Berger was waived by the Fever on February 2, 2025.

====Minnesota Lynx====
Berger was awarded on waivers to the Minnesota Lynx on February 7, 2025. She was waived by the Lynx on May 14.

====Los Angeles Sparks (2025)====
The Los Angeles Sparks signed Berger to a hardship contract on June 17, 2025. She played that day against the Seattle Storm and her former Indiana Hoosiers teammate Mackenzie Holmes, who had joined the Storm the day prior. Berger was waived by the Sparks on June 20.

==== Dallas Wings (2025) ====
On July 16, 2025, Berger was signed to a seven-day hardship contract with the Dallas Wings. She was waived on July 23 after appearing in one game with the Wings; the team re-signed her to a second seven-day hardship contract on July 24. This contract expired after July 30, and with 11 healthy players on the roster, the Wings were not immediately eligible for another hardship contract. The Wings signed Berger to a third seven-day hardship contract, the maximum number of week-long contracts a team may give a player in a season, on August 5. On August 12, the Wings signed her to a rest-of-season contract after she made her first career start on August 10 against the Washington Mystics.

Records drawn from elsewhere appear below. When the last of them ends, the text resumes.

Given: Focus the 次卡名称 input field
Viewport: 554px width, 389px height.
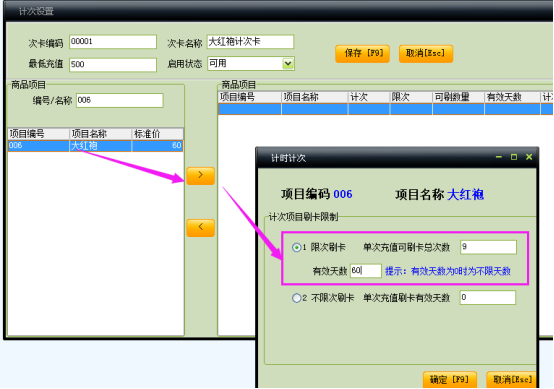Looking at the screenshot, I should pos(250,42).
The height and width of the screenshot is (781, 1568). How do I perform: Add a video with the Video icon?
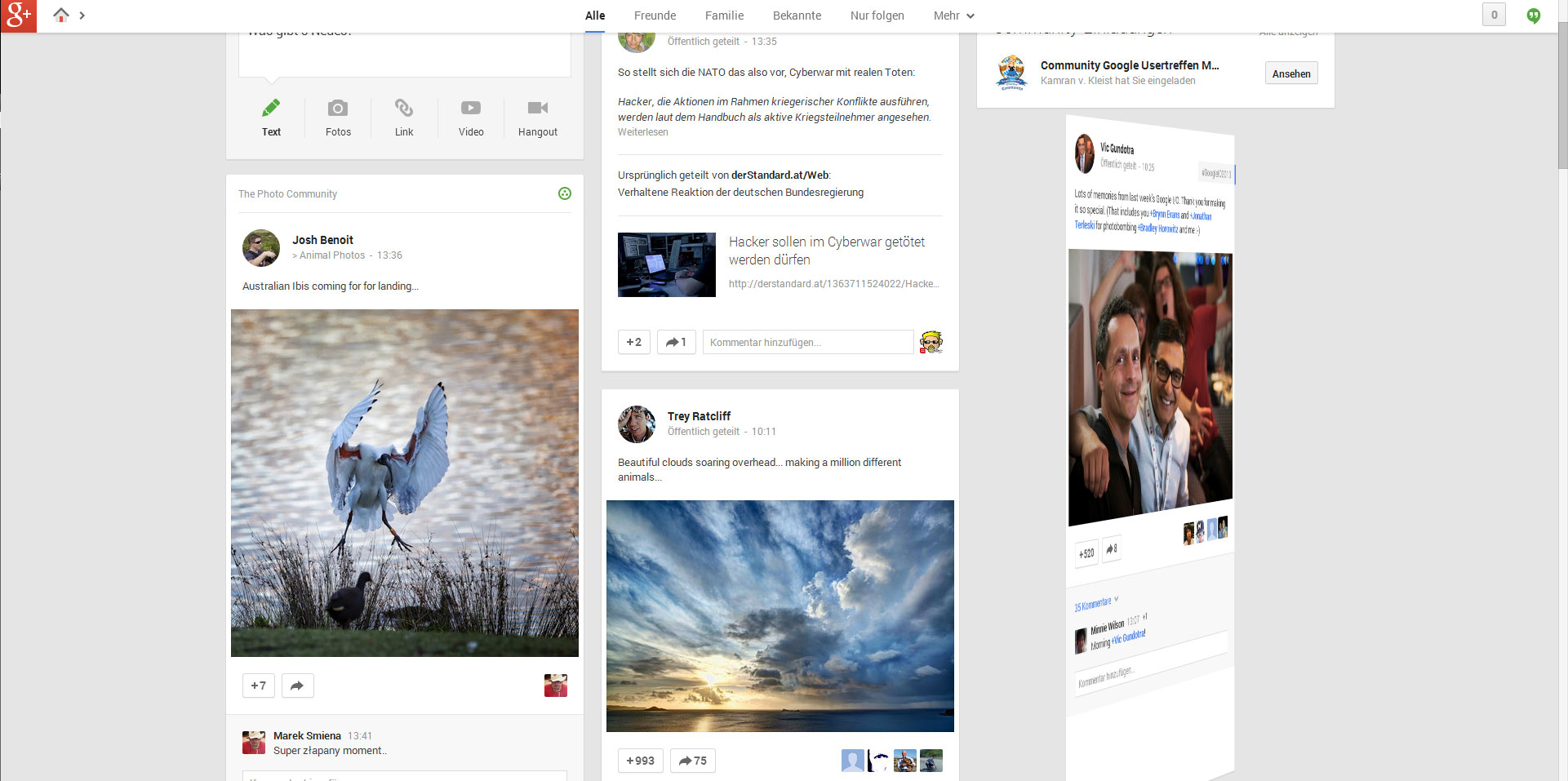[471, 109]
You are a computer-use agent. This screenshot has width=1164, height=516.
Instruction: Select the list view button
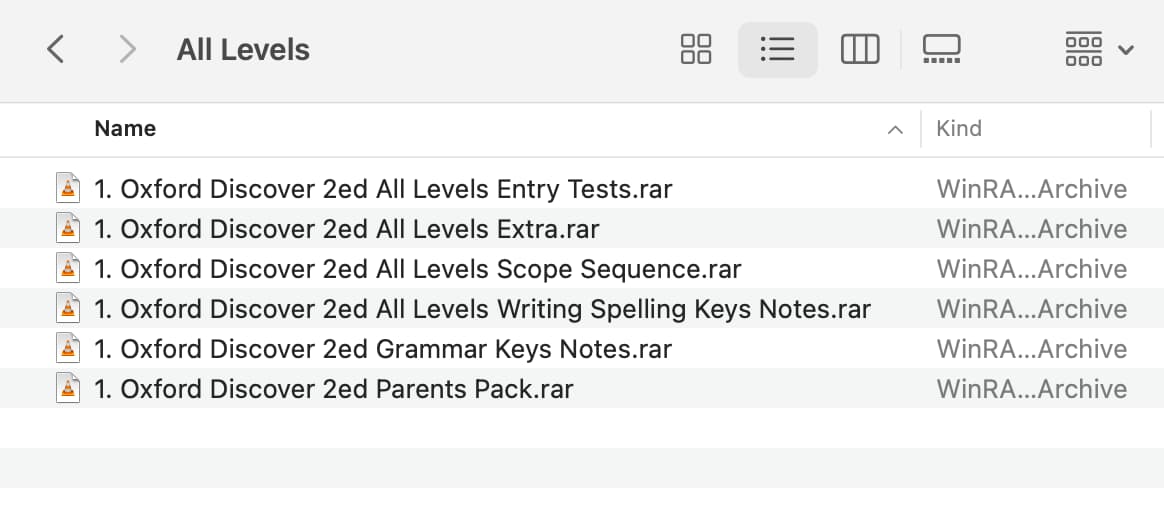(777, 50)
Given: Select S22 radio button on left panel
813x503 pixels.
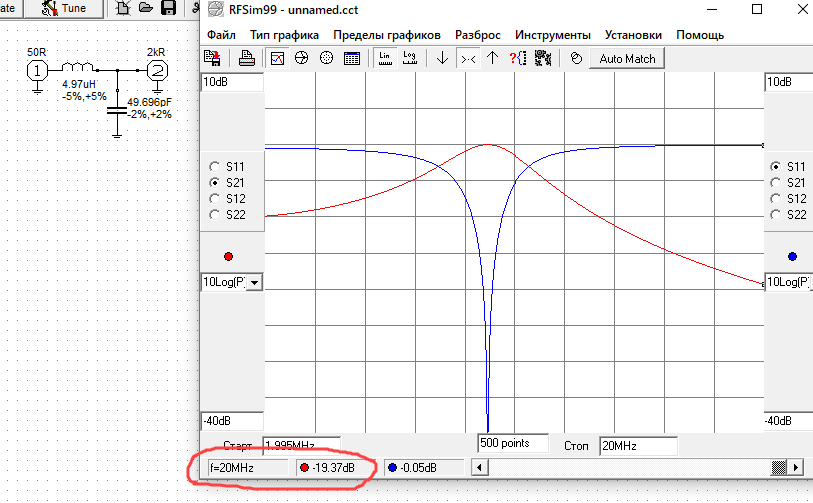Looking at the screenshot, I should (214, 215).
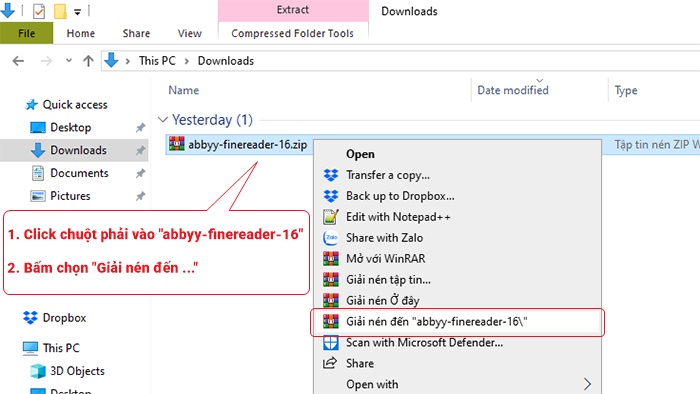Open the Compressed Folder Tools tab

pos(292,33)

She spent training camp with the Wings in 2026, but was waived on May 4 during final roster cuts.

===Athletes Unlimited===
Berger played in the 2024 season of the Athletes Unlimited League.

===Overseas===
In the 2023 WNBA off-season, Berger played for Gernika KESB of the Liga Femenina de Baloncesto. However, a thumb injury cut her time in Europe short and she ended up playing only 8 games.

In July 2024, Berger signed with OGM Ormanspor of the Turkish Super League.

On June 13, 2025, Berger signed a one-year contract with the Sydney Flames of the Australian Women's National Basketball League (WNBL). However, she could not join the team due to an injury suffered during the 2025 WNBA season.

==Career statistics==

===WNBA===

====Regular season====

WNBA regular season statistics
| Year | Team | GP | GS | MPG | FG% | 3P% | FT% | RPG | APG | SPG | BPG | TO | PPG |
| 2023 | Indiana | 36 | 0 | 14.6 | .449 | .471 | .840 | 1.6 | 1.9 | 0.5 | 0.2 | 1.0 | 4.2 |
| 2024 | Indiana | 11 | 0 | 9.3 | .400 | .400 | .643 | 1.4 | 0.6 | 0.5 | 0.0 | 0.9 | 2.8 |
| 2025 | Los Angeles | 1 | 0 | 16.0 | .000 | .000 | — | 1.0 | 1.0 | 0.0 | 0.0 | 3.0 | 0.0 |
| Dallas | 18 | 13 | 22.3 | .306 | .095 | .667 | 3.4 | 3.2 | 0.8 | 0.4 | 1.0 | 3.6 |
| Career | 3 years, 3 teams | 66 | 13 | 15.8 | .386 | .323 | .741 | 2.0 | 2.0 | 0.5 | 0.2 | 1.0 | 3.7 |

====Playoffs====

WNBA playoff statistics
| Year | Team | GP | GS | MPG | FG% | 3P% | FT% | RPG | APG | SPG | BPG | TO | PPG |
|---|---|---|---|---|---|---|---|---|---|---|---|---|---|
| 2024 | Indiana | 1 | 0 | 2.0 | — | — | — | 0.0 | 1.0 | 0.0 | 0.0 | 0.0 | 0.0 |
| Career | 1 year, 1 team | 1 | 0 | 2.0 | — | — | — | 0.0 | 1.0 | 0.0 | 0.0 | 0.0 | 0.0 |

===College===

NCAA statistics
| Year | Team | GP | GS | MPG | FG% | 3P% | FT% | RPG | APG | SPG | BPG | TO | PPG |
|---|---|---|---|---|---|---|---|---|---|---|---|---|---|
| 2018–19 | Indiana | 34 | 4 | 20.3 | .422 | .217 | .521 | 2.8 | 1.6 | 0.7 | 0.1 | 1.6 | 5.5 |
| 2019–20 | Indiana | 30 | 30 | 34.4 | .456 | .300 | .769 | 5.2 | 3.5 | 1.4 | 0.2 | 2.5 | 13.1 |
| 2020–21 | Indiana | 27 | 27 | 34.1 | .441 | .324 | .744 | 6.8 | 4.6 | 1.1 | 0.2 | 2.0 | 15.4 |
| 2021–22 | Indiana | 33 | 33 | 36.4 | .460 | .261 | .788 | 6.2 | 4.7 | 1.4 | 0.2 | 2.6 | 16.2 |
| 2022–23 | Indiana | 24 | 24 | 32.0 | .484 | .407 | .757 | 4.8 | 5.8 | 1.0 | 0.3 | 2.5 | 12.9 |
| Career |  | 148 | 118 | 31.1 | .452 | .306 | .742 | 5.1 | 3.9 | 1.1 | 0.2 | 2.2 | 12.4 |

==National team career==
Berger represented the United States at the 2021 FIBA AmeriCup. She averaged 6.2 points, 3.6 rebounds and 2.2 assists per game, helping her team win the gold medal.